Gen. David Petraeus has no intention of doing a victory lap on his way out of Iraq. As he heads off next month to take over the U.S. military's Central Command, in charge of Afghanistan as well as Iraq, he leaves a country on the rebound. People in Baghdad feel so safe they are out on the streets at midnight. The scourge of Al Qaeda in Iraq is a spent force. They've lost Anbar province and Baghdad, where at best they can mount a couple of mostly insignificant attacks a day. They've vacated the Sunni Triangle. Virtually the entire Sunni Arab population has turned against them, and nowadays not a single Sunni imam, politician or tribal leader of note inside the country supports them.
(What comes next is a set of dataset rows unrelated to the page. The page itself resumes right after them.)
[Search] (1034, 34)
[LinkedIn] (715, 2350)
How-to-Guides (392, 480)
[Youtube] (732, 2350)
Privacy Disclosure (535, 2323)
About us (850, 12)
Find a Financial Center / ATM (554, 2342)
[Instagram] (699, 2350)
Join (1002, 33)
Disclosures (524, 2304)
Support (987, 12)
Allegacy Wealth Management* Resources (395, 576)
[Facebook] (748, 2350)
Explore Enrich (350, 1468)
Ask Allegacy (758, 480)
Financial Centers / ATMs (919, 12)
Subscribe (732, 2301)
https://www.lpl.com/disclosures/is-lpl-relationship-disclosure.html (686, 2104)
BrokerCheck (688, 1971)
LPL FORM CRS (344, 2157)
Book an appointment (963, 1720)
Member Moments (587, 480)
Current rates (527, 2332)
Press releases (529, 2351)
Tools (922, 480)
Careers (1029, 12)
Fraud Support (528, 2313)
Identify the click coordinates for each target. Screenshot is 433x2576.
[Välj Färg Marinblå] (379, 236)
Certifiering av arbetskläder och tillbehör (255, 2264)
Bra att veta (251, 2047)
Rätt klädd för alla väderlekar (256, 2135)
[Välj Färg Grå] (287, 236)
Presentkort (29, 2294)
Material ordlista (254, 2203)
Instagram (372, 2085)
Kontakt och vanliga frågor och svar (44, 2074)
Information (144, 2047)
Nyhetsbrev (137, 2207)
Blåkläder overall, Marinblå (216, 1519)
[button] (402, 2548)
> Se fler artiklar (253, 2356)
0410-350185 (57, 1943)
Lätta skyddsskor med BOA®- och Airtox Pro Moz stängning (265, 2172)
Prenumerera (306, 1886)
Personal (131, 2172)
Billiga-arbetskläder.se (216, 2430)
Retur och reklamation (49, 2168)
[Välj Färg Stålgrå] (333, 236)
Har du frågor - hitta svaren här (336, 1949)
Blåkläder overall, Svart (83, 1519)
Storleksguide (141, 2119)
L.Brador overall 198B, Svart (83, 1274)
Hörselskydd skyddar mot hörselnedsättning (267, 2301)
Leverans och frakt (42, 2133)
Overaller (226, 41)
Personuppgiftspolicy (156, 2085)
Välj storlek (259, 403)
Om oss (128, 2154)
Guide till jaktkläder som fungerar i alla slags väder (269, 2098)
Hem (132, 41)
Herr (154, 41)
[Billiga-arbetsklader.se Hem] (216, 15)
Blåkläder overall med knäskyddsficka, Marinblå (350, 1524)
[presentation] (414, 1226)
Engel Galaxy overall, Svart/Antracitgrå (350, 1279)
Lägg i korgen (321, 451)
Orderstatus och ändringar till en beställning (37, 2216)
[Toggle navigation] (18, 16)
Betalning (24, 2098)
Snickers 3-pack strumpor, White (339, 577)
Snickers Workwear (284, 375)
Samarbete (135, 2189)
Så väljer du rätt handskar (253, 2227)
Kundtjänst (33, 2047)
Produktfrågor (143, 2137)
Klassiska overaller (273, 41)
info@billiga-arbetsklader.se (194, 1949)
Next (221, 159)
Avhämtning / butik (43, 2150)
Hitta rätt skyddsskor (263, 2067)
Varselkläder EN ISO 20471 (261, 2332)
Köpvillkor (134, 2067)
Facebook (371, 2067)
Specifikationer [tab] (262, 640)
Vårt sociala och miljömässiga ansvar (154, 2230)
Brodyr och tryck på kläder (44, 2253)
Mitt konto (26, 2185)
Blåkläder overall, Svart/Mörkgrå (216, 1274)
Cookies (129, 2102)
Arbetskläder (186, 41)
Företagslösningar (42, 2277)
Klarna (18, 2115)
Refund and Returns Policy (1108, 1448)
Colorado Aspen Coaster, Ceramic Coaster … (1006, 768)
So why then don't we just say it: Al Qaeda in Iraq has been defeated.
"You won't find a single military leader in this theater who will say that," says Petraeus, whose counterinsurgency guidance to his troops warns against "premature declarations of success." Petraeus is far too politic to refer to his commander in chief's May 1, 2003, "mission accomplished" declaration, but he's clearly not making that mistake.
Other players are quick to rush in where Petraeus declines to tread. "Al Qaeda is definitely defeated, tactically," says Iraq's national-security adviser, Mowaffaq al-Rubaie, citing intercepted communications in which Al Qaeda in Iraq asked senior Qaeda officials in Pakistan "not to send any more foreign mujahedin," only suicide wannabes. "This is very significant—it means they no longer have any territory to defend." Petraeus says U.S. intelligence confirms the basic point: two months ago, the jihadi influx stopped completely. "They just said, 'Stop bringing in anybody.' Some of that traffic has resumed, but only a trickle," he says.
Doesn't this suggest Al Qaeda is at a tipping point, too weak to disrupt Iraqi lives, much less spark a renewal of sectarian warfare? "Yes, Al Qaeda in Iraq has been significantly diminished, its capability substantially degraded," says Petraeus, "but we assess they remain lethal—what we call the wolf closest to the sled." And, he adds, "every time you start to feel really good, there will be some kind of incident."
Will he take along the lessons learned in Iraq, and perhaps its surge strategy to Afghanistan next? "It's premature to say." On many days now, the violence there is actually higher than in Iraq; something urgently needs to change. Secretary of Defense Robert Gates says he's waiting for Petraeus's assessment before deciding what to do there, but the general is already busily managing expectations. Afghanistan, he says, "will be the longest campaign" in this long war.